3 Fakta Soal Dilema Palang Pintu Kereta Liar

3 Fakta Soal Dilema Palang Pintu Kereta Liar

Herdi Alif Al Hikam - detikFinance
Jumat, 01 Jul 2022 07:00 WIB
Perlintasan sebidang liar/Herdi Alif Alhikam
Foto: Perlintasan sebidang liar/Herdi Alif Alhikam
Jakarta -

Eksistensi palang pintu kereta liar jadi polemik. Di Jakarta dan sekitarnya saja kehadiran palang pintu liar masih sering ditemui di sepanjang rel kereta api.

Pada dasarnya, kehadiran palang pintu liar ini melanggar aturan. Dalam aturan yang ada, hanya perlintasan sebidang yang resmi saja yang boleh beroperasi. Sementara yang liar harus ditertibkan dan harus ditutup.

Namun realitanya, kebanyakan perlintasan sebidang yang liar dibuat dan digunakan untuk keperluan masyarakat sekitar jalur kereta api. Penutupan perlintasan liar pun seringkali diprotes, bahkan ada yang berujung dengan pembukaan paksa oleh masyarakat.

SCROLL TO CONTINUE WITH CONTENT

Terlepas dari polemik yang terjadi, nyatanya masih banyak orang yang menggantungkan nasibnya pada palang pintu liar ini. Berikut ini 3 faktanya.

1. Dibutuhkan Masyarakat

Meski jelas-jelas dilarang dan sering jadi biang kerok kecelakaan, nyatanya masih banyak perlintasan sebidang liar bermunculan. Dari penelusuran detikcom, di kawasan Citayam, Depok, berjejer lintasan sebidang liar yang dikelola secara swadaya oleh masyarakat.
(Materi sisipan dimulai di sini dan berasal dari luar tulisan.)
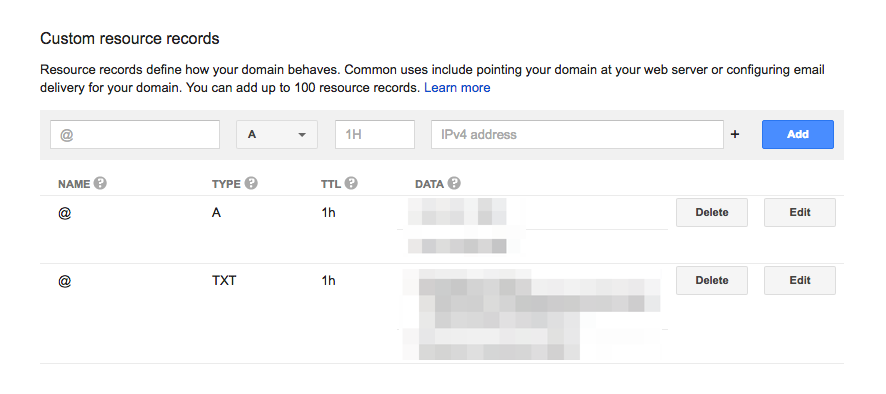Click the blurred TXT record data

(x=531, y=314)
Bahkan, dalam jarak sekitar 2 kilometer saja nampak terlihat ada 3 perlintasan liar berjejeran di kawasan tersebut.

ADVERTISEMENT

Salah satu dari 3 perlintasan itu adalah perlintasan liar Rawa Geni yang sempat menjadi lokasi kecelakaan tabrakan antara kereta Commuter Line dan sebuah mobil. Beruntungnya, kala itu tak ada korban jiwa. Namun yang jelas, perlintasan itu sempat ditutup pemangku kepentingan kereta api, tetapi atas kesepakatan warga perlintasan itu pun dibongkar dan dibuka kembali.
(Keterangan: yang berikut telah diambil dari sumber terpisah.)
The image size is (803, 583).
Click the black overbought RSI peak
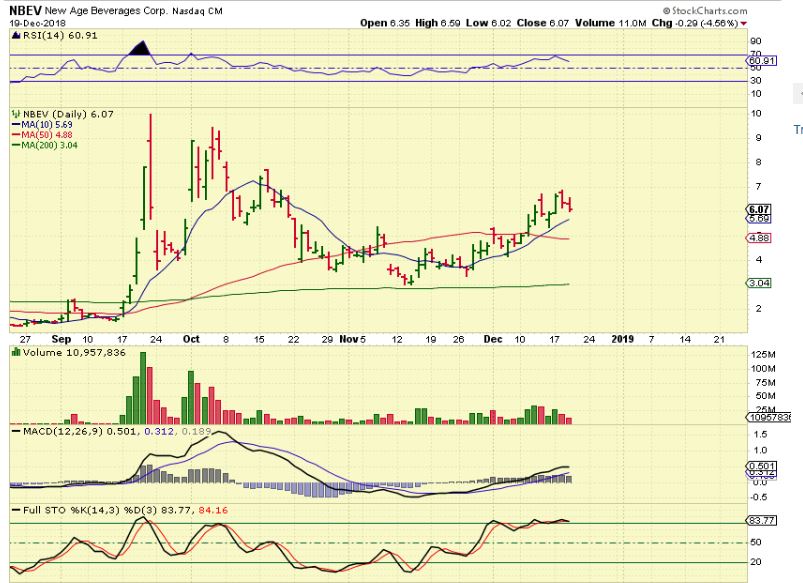pos(141,46)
detikcom sempat berbincang dengan penjaga di salah satu perlintasan liar di kawasan Citayam, tepatnya di Gang SMP Ratu Jaya. Menurut pengakuan Femri, penjaga palang pintu di Gang SMP, perlintasan sebidang yang dijaga olehnya memang sangat dibutuhkan masyarakat.

Femri menolak apabila imbas dari kecelakaan Rawa Geni, perlintasan sebidang yang dijaga olehnya harus ikut-ikutan ditutup. Biar begitu, sejauh ini meskipun perlintasan yang dijaganya ilegal, belum ada kabar atau arahan untuk ditutup.

"Kalau mau ditutup ya mesti lihat dulu nih, ini ada sekolahan, ada kampung juga kan. Kalau ditutup kagak ada akses lagi kan. Nah kita mau gimana? Masak mau lompat kita? Entar kejadian lebih bahaya lagi," ujar Femri kala ditemui detikcom saat sedang berjaga, Rabu (29/6/2022).

Sebagai perlintasan liar, Femri tak menampik perlintasan yang dijaganya memang ilegal dan sudah risikonya harus ditutup.

Dia juga menyadari perlintasan yang dijaganya cukup membahayakan, hanya saja perlu dibicarakan secara mendalam bila mau ditutup.

"Wajar sih kalau ilegal mau ditutup, apalagi kalau, amit-amit ya, di sini ada kejadian (kecelakaan). Dibilang aman juga nggak aman banget, yang jaga aja saya manual-manual aja. Cuma sekali lagi, nggak bisa asal tutup harus ada omongan ke warga," tutur Femri.

"Saya juga kan kerja keras di sini jagain. Panas-panas, ujan-ujanan juga, tanggung jawab saya gede juga," katanya.

Setali tiga uang, Rusfendi, penjaga palang pintu di perlintasan sebidang liar di Gang Kembang juga menyebutkan hal yang sama. Katanya, perlintasan sebidang sangat dibutuhkan masyarakat sebagai jalan akses. Cukup sering juga bila jalan utama Citayam macet ataupun jalan di kawasan Dipo macet, perlintasan yang dijaganya pun jadi jalan alternatif.

"Ya jangan deh (ditutup), ini kan dibutuhin sama warga sini. Mau ke mana-mana lewat sini aksesnya. Kalau sini di Citayem macet, apa nggak di Dipo macet, Gang Kembang sering jadi alternatif. Ya lewatnya sini-sini juga," ungkap Rusfendi ditemui detikcom di perlintasan Gang Kembang.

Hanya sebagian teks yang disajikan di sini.